Teletrabajo

Como todos sabemos, el teletrabajo se está imponiendo en las sociedades modernas. Cada vez hay más gente que trabaja desde casa, y de hecho ya hay muchos trabajadores (no están contabilizados, claro) que hacen la mitad de la jornada laboral en la cama y la otra mitad en el baño, lo que es un increíble logro de las nuevas tecnologías y también ¿por qué no decirlo? de la libertad individual. 

Los argumentos en favor del teletrabajo son incontables. Puedes trabajar en calzoncillos sin que tu jefe te riña, puedes cambiarle los pañales a los niños al mismo tiempo que atiendes a un cliente o encargas la compra al súper, y hasta puedes procrastinar todo lo que quieras o te venga bien en cada momento. A tu aire.
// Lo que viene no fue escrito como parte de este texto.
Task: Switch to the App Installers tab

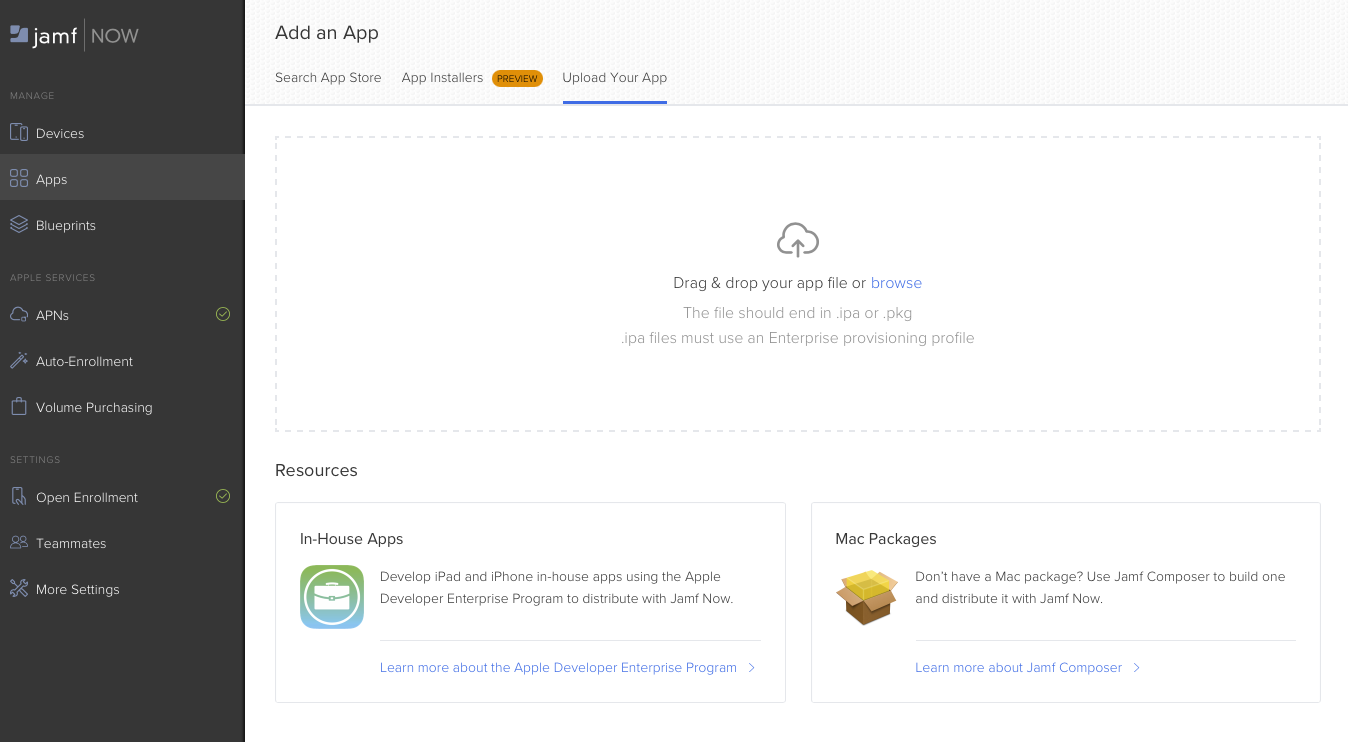Action: [442, 78]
Mal podía imaginar Thomas Alva Edison cuando inventó el teléfono y dijo aquella famosa primera frase a través de la línea a su empleado Watson para comprobar el funcionamiento del aparato "Señor Watson venga, quiero verle", que esa frase acabaría convirtiéndose en "Señor Watson quédese ahí, no quiero verle". Las empresas e instituciones de hoy cada vez se parecen más al productivo inventor americano, pero al revés.
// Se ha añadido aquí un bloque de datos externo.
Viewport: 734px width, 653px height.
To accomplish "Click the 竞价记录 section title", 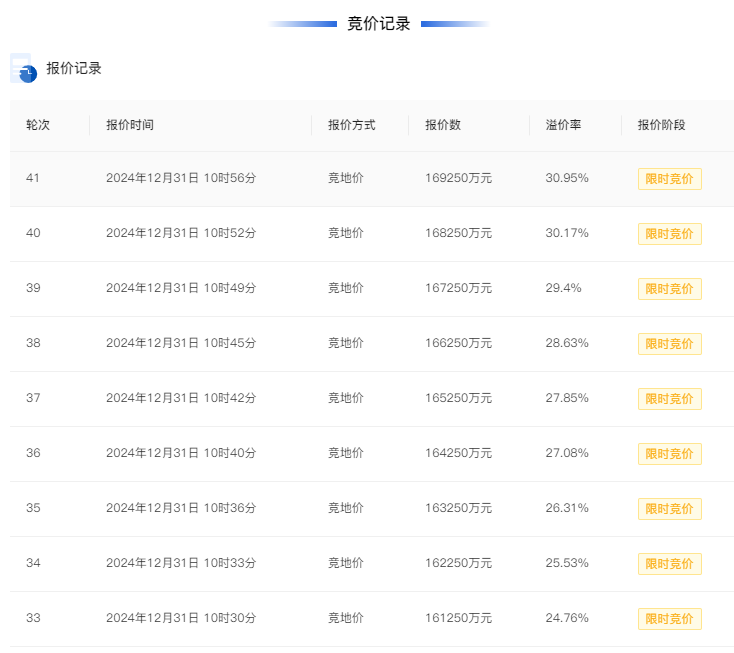I will point(379,24).
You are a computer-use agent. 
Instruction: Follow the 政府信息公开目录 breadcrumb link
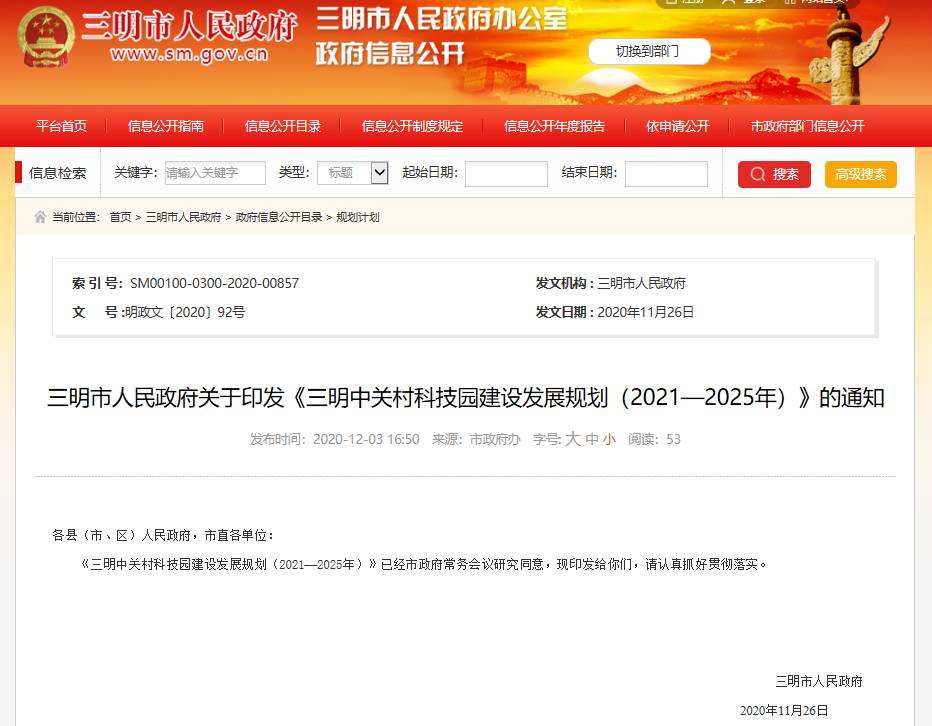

A mí siempre me gustó Edison desde que en cierta ocasión siendo un crío vi por la tele la película "The Young Tom Edison" protagonizada por Mickey Rooney, con aquella escena magistral y emocionante en la que el niño Edison/Rooney, un chaval modesto, recorre su barrio a toda velocidad pidiéndole espejos prestados a todos los vecinos y monta un sistema con ellos para multiplicar la escasa luz de las pocas velas que tenían en casa, y que así un médico puediera operar a su madre con... algo más de garantías. Él no se dedicó al teletrabajo. Claro que si Edison hubiera vivido en nuestro tiempo seguramente habría sido Steve Jobs. No sé.

Lo que sí sé es que el teletrabajo cada día está más en auge. Y no solo se teletrabaja desde casa, sino desde cualquier sitio. El ministro del Interior, Juan Ignacio Zoido, trabaja desde el fútbol; el director de la DGT, Gregorio Serrano, desde Sevilla; Puigdemont desde Bruselas y Oriol Junqueras desde la cárcel de Estremera. Incluso miles de españoles en un rapto de productividad laboral inusitado tratándose precisamente de españoles, estuvieron el otro día trabajando un montón de horas extras sin cobrar desde la AP-6, un sitio bastante incómodo por cierto. 

 No quisiera acabar este artículo sin mencionar ¿cómo no? a los heroicos siete chicos del 4x4 que subieron al Angliru en plena tormenta en camiseta y chanclas, y desde allí dedicaron todos sus esfuerzos telemáticos, también durante horas, a poner a currar de una maldita vez a los equipos de emergencia y rescate asturianos y nacionales, lamentablemente sin éxito. Y es que la UME, el Samur, la Guardia Civil, los equipos de emergencia, los bomberos, los de los helicópteros y hasta los de las máquinas quitanieves son todos unos vagos de caray. Hay que fastidiarse. Ya saben, 4x4=16.